During her campaign for the Republican primary nomination, Taylor Robson refused to say whether, if she had been governor, she would have certified the results of the 2020 presidential election in Arizona, in which Joe Biden defeated Donald Trump. She questioned the legitimacy of the election, asserting that "the elections weren't fair" and that "our election was absolutely not fair." She accused "liberal judges" of "changing the rules late in the game."

During her campaign, Taylor Robson said that she would enforce Arizona's pre-Roe abortion ban, which would criminalize the action in most circumstances. 2024 Arizona Proposition 139, a constitutional amendment that was approved by voters on November 5, 2024, established a right to abortion in Arizona in the Constitution of Arizona until fetal viability.
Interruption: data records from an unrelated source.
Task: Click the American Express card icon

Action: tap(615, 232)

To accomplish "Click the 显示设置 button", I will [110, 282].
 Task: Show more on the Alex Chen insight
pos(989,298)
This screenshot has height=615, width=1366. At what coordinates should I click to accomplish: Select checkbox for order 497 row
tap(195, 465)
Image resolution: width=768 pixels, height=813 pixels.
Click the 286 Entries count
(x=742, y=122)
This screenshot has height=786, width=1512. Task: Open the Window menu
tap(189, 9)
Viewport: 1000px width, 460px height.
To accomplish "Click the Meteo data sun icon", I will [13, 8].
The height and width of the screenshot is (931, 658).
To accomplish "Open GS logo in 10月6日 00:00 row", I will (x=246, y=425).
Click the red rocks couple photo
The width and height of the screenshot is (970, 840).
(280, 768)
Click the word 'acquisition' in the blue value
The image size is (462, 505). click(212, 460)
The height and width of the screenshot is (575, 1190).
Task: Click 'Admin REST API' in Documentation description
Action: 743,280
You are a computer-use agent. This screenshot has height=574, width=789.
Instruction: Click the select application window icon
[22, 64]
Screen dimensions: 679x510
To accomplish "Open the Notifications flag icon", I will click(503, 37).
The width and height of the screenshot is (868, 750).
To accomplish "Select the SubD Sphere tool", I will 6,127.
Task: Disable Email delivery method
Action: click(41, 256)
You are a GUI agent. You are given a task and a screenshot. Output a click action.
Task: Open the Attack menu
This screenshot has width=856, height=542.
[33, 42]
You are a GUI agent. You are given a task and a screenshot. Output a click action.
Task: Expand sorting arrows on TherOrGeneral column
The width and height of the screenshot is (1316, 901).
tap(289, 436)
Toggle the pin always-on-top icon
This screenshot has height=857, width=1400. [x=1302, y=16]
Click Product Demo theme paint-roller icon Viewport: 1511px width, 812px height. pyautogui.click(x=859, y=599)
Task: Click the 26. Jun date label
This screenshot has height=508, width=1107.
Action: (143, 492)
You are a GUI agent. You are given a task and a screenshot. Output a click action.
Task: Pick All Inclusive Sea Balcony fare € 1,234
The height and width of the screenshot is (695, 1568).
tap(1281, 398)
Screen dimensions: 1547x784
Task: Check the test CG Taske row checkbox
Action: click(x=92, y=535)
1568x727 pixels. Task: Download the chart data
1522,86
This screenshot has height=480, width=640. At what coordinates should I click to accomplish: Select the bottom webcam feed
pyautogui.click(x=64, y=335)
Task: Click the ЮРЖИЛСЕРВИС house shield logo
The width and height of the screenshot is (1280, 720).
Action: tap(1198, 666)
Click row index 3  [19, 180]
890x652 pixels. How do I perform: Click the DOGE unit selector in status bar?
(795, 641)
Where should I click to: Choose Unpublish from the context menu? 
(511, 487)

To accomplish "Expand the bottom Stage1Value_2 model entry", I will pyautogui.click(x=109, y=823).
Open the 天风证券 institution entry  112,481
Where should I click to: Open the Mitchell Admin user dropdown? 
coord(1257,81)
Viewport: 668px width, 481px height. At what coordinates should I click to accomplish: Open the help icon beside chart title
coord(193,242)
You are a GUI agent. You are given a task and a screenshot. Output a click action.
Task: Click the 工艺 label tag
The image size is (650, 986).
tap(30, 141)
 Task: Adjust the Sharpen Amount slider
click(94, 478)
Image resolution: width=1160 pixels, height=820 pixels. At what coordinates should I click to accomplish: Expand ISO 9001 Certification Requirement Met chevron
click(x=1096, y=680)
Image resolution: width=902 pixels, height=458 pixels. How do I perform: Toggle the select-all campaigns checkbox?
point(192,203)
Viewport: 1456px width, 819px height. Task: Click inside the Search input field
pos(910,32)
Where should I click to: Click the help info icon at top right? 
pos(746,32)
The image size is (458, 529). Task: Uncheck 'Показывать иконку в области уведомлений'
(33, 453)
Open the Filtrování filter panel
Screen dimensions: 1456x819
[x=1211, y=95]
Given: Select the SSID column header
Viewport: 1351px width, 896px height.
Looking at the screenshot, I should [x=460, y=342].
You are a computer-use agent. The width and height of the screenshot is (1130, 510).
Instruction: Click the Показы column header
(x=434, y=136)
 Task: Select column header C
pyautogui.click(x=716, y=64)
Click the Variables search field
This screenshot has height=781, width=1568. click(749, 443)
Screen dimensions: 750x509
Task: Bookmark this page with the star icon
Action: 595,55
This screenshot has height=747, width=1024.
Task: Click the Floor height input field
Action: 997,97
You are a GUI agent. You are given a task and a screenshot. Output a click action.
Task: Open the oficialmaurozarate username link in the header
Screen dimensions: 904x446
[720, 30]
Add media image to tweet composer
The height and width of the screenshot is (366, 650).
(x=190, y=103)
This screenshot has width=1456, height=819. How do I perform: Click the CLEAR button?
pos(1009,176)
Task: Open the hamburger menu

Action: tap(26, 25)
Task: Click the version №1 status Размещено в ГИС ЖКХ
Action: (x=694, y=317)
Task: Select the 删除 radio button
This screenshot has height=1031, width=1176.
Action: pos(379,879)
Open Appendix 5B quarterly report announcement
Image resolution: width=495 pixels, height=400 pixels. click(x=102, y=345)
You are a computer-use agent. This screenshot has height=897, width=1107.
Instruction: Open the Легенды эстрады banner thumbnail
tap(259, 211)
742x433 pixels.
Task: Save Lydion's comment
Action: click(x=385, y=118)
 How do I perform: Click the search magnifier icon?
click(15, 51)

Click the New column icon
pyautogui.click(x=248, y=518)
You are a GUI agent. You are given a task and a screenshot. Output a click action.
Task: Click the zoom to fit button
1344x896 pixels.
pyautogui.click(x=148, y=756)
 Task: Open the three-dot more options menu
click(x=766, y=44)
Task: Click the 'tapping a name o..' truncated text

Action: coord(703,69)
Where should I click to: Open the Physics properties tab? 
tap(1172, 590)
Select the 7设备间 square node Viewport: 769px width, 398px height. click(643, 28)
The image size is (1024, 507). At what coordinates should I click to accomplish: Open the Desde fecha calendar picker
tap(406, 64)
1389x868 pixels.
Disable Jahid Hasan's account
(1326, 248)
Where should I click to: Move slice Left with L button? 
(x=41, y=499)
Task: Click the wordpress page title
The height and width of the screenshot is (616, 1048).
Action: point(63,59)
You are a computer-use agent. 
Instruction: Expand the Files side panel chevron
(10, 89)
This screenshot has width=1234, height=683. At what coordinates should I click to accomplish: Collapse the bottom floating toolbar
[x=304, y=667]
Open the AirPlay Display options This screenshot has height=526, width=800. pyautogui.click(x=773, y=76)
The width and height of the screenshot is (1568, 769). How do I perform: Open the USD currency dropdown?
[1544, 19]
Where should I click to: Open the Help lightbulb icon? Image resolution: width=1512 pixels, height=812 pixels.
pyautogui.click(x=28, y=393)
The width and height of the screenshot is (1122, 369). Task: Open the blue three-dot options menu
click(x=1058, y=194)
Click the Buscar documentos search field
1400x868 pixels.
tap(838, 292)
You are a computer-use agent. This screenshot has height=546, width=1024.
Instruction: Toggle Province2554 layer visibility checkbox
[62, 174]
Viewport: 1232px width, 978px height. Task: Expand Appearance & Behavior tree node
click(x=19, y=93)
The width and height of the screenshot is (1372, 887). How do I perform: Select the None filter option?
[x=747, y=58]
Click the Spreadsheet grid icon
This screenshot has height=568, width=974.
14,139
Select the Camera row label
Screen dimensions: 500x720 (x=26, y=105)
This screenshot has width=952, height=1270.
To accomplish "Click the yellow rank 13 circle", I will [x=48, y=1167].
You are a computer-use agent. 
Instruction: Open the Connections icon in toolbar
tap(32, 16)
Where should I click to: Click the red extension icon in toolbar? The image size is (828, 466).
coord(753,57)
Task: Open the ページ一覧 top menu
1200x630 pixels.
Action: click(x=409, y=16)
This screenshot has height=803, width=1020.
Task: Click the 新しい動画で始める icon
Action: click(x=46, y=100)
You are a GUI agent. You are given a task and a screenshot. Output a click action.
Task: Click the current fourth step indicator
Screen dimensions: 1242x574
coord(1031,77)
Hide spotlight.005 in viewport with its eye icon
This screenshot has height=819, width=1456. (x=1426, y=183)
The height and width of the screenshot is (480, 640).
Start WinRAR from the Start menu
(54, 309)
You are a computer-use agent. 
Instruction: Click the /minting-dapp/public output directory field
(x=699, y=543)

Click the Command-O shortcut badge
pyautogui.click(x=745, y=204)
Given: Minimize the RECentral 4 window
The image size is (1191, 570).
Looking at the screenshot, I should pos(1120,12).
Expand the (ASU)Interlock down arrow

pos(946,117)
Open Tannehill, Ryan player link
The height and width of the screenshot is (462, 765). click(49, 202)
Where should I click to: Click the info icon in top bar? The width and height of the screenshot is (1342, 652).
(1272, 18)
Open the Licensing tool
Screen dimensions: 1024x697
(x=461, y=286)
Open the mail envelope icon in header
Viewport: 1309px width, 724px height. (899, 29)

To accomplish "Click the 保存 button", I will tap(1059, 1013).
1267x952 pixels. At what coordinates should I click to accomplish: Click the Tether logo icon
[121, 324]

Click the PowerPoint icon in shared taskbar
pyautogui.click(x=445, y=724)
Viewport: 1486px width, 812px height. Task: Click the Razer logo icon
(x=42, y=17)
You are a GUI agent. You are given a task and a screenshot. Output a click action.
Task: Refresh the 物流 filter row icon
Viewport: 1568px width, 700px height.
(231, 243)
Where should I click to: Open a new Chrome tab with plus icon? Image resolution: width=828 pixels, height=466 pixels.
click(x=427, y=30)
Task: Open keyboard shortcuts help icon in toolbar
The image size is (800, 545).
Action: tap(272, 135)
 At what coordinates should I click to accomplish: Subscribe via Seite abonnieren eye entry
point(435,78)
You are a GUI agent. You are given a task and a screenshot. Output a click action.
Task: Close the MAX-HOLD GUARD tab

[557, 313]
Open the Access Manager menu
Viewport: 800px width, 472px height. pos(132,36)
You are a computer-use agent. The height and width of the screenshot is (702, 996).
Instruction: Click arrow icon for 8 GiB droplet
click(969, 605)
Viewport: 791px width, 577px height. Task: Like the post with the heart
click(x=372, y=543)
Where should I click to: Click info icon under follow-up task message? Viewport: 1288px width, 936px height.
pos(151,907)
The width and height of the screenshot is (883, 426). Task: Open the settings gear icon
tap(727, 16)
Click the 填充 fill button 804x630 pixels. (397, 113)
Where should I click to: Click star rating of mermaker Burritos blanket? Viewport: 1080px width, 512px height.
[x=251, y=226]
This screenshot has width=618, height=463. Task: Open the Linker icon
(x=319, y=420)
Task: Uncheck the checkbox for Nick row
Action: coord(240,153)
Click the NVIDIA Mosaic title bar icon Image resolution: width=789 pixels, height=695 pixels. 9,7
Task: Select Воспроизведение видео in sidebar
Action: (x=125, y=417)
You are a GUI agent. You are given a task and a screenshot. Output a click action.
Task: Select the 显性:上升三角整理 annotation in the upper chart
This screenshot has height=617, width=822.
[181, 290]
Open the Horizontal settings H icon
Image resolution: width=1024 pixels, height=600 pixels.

===2026 gubernatorial campaign===

On February 12, 2025, Robson officially announced her intent to run for governor in 2026. Donald Trump had endorsed her in December 2024, over a month before the official announcement. On April 22, Trump co-endorsed one of her opponents in the race, Andy Biggs. The following week, Chris LaCivita and Tony Fabrizio, who are political associates of Trump, quit working for Robson's campaign. The dispute between the Trump political apparatus and Robson reportedly centered on whether or not she was committed to airing advertisements highlighting Trump's endorsement. Taylor Robson dropped out of the race in February 2026.

==Personal life==
Taylor Robson lives in Phoenix's Biltmore Area. She is married to Ed Robson, a real estate developer who is the founder and president of Robson Communities. Robson has holdings in Arizona and Texas; he is the namesake of Ed Robson Arena, a hockey stadium at his alma mater Colorado College.